**TASK DIRECTIONS:**
Answer these questions from the news text about Al-Aqsa and Gaza:
1. What is the name of the State Department spokesperson?
2. In which country are the cease-fire and hostage release talks taking place?
3. In which city will Hamas and Fatah hold their talks?

**EXTRACTED TEXT:**
————————

U.S. urges Israel to allow Muslims access to Al-Aqsa Mosque during Ramadan

Abigail Williams

State Department spokesperson Matt Miller said today that U.S. officials have spoken to Israeli counterparts regarding reports that the government is considering restricting access to Al-Aqsa Mosque during Ramadan.

"We have urged them that worshippers should have access to Al-Aqsa during Ramadan," Miller said.

Miller noted that it's not only a matter of religious freedom to allow Muslims access to worship during the holy month, but it's also in Israel's own security interest to not inflame tensions in the region.

Israel's Channel 12 reported today that the country's War Cabinet was considering removing authority over the area that includes Al-Aqsa Mosque from national security minister Ben Gvir, who has called for restrictions on Arab-Israelis during Ramadan. Prime Minister Benjamin Netanyahu's office declined to comment on the reports.

Gvir posted on X that he expected Netanyahu to deny the report.

Cease-fire needed in order to deliver aid to northern Gaza, where children are dying of malnutrition

Talks for a cease-fire and hostage release in Gaza are ongoing in Qatar, with negotiators pushing for a deal by the beginning of Ramadan in the next two weeks.

NBC News correspondent Raf Sanchez noted that the U.N. is warning that it cannot make food deliveries, partially because of Israeli restrictions but also in part due to the "collapse of law and order" in the area.

"We are hearing from one of the functioning hospitals in northern Gaza. They say at least four children have died from combinations of dehydration, malnourishment in the last couple of days," he said.

Palestinian minister: No ‘miracles’ expected at talks on unified government


GENEVA — Palestinian Foreign Minister Riyad al-Maliki said today he did not expect “miracles” at talks in Moscow to discuss the formation of a unified Palestinian government and the rebuilding of Gaza.

The talks between representatives of Hamas and the Fatah political faction, scheduled to take place in the Russian capital tomorrow, come days after Palestinian Prime Minister Mohammad Shtayyeh resigned.

————————

**DATA EXTRACT:**
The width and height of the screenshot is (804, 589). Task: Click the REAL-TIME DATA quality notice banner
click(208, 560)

————————

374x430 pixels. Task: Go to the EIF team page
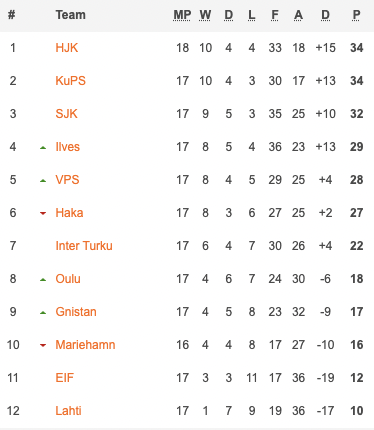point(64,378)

————————

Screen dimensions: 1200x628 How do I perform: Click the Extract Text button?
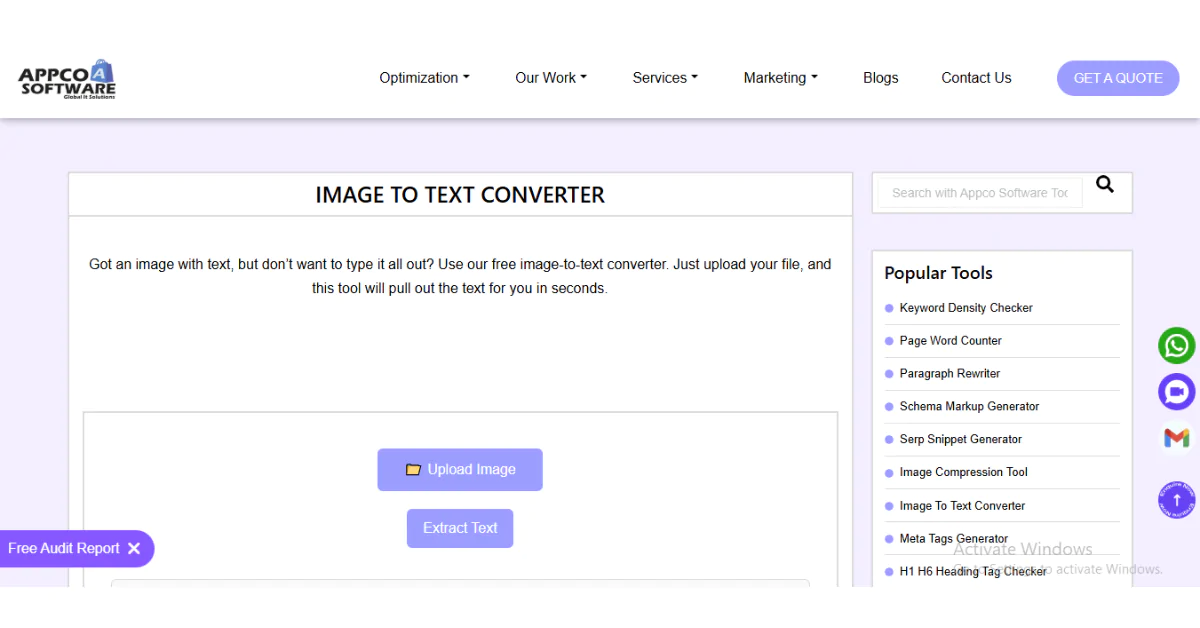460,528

————————

**ANSWER AREA:**
1. Matt Miller
2. Qatar
3. Moscow